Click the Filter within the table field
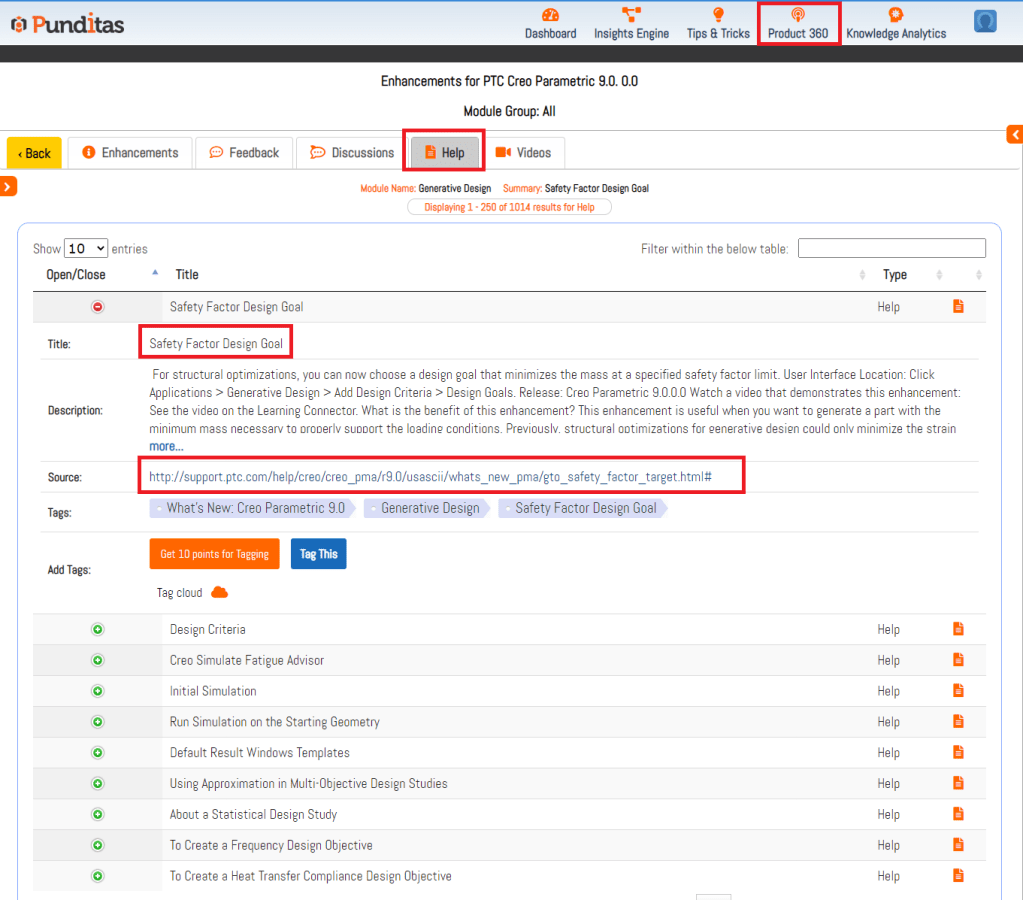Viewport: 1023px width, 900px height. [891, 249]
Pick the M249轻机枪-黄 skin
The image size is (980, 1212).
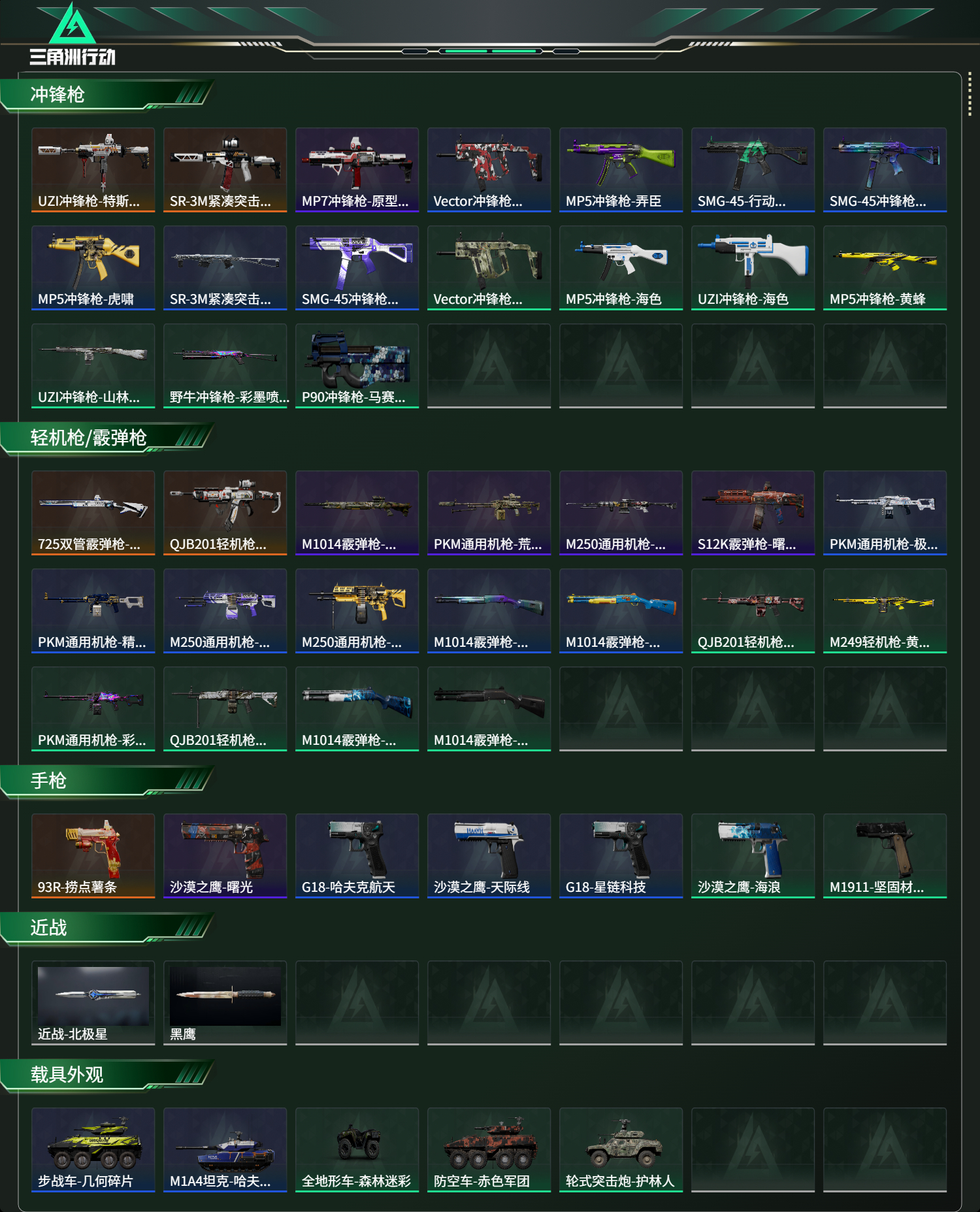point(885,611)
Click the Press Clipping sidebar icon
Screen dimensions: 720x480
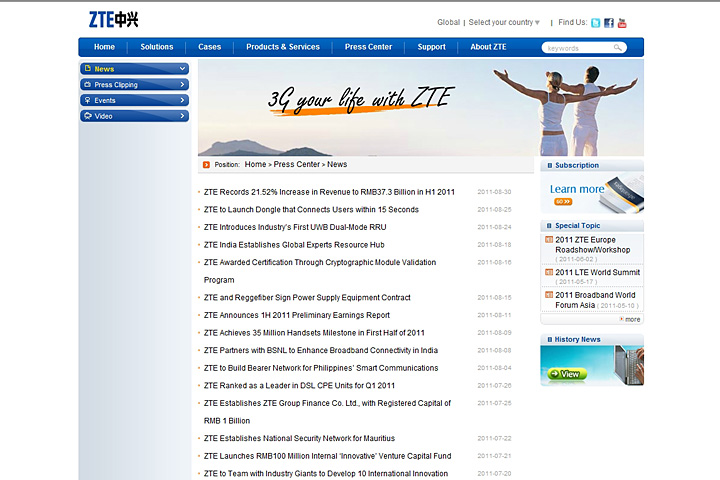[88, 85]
==
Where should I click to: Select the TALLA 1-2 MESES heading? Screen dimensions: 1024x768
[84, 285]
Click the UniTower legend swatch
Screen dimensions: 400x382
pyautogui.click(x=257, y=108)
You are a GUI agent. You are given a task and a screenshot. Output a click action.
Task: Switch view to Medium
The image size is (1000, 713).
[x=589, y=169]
--
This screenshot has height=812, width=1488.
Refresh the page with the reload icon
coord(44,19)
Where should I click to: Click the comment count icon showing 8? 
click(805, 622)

REQUIRED ACTION →
Scan the listing for the string "screenshot", then copy every line where it appears.

ANSWER TO THE PROBLEM →
You are a GUI agent. You are given a task and a screenshot. Output a click action.
This screenshot has height=812, width=1488.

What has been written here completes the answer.